There was a problem with mosquitoes during the summer and she came home from school one day with a large number of bites on her leg.

Mr Macfarlane said: ‘The defendant said he had some cream to get rid of them. You might think he would give her the cream and let her apply it herself but we say he saw it as an opportunity to get close to her.

“He told her to come to him late at night when nobody was around. We say he saw it as an opportunity to sexually assault her.’

He said McLeod started applying the cream to her legs as she lay face down on his bed wearing a dressing gown. He asked her to turn over and he pulled up the dressing gown and touched her.

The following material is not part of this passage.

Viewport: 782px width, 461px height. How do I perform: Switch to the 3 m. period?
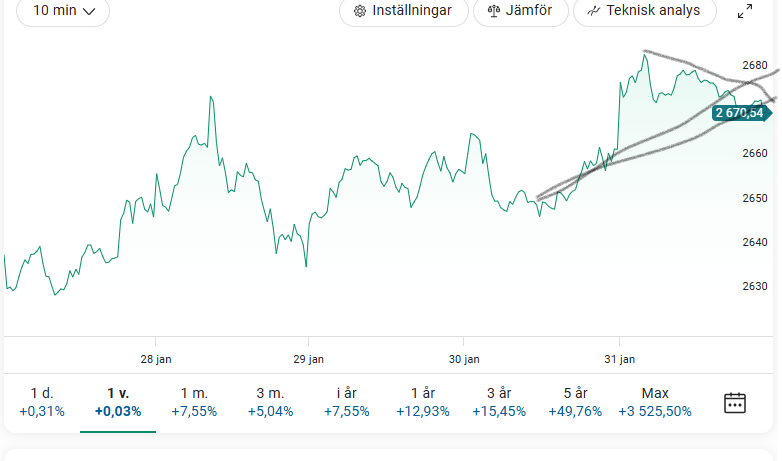pos(270,402)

He said: ‘She froze. She had no idea what would happen. She mustered the courage to say she would do the rest of it herself and stopped him touching her.

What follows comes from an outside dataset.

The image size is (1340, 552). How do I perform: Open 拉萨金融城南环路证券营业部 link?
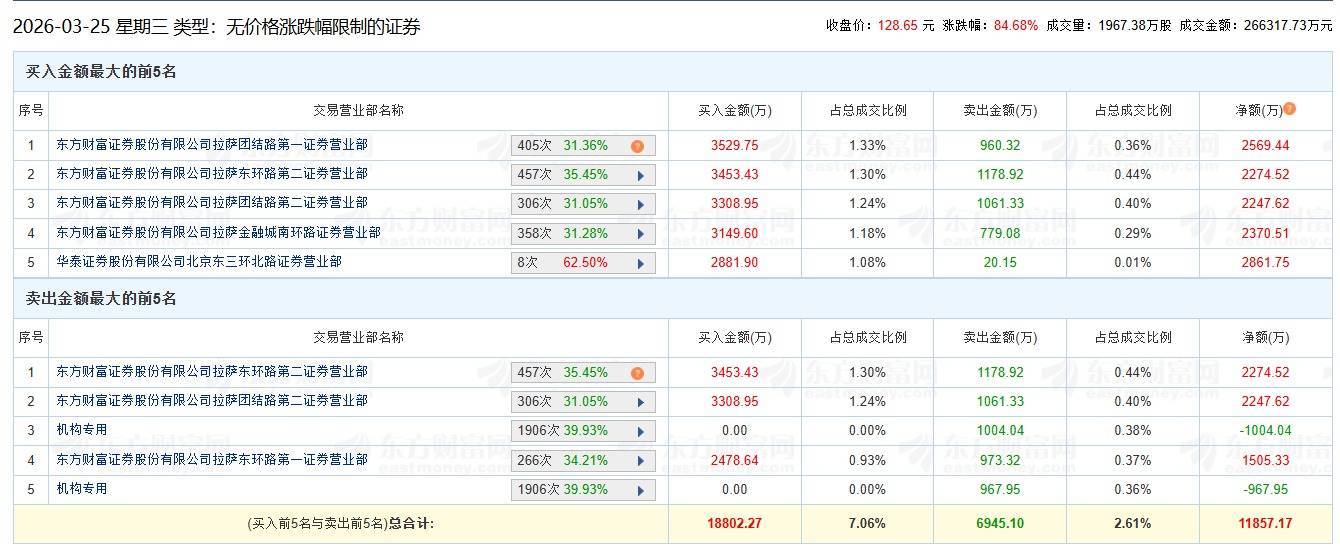[x=218, y=233]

‘He said okay and gave her a necklace, which she assumed was to encourage her to keep quiet.

‘She told a friend shortly afterwards but did not tell her mother until Boxing Day 2015, when she went to the police.’

McLeod told officers he collected gizmos and did wood carving. He denied the allegations.

Mr Macfarlane said: ;He said the allegations were sick. He said he definitely had not done it and felt disgusted at the suggestion.’

The trial continues.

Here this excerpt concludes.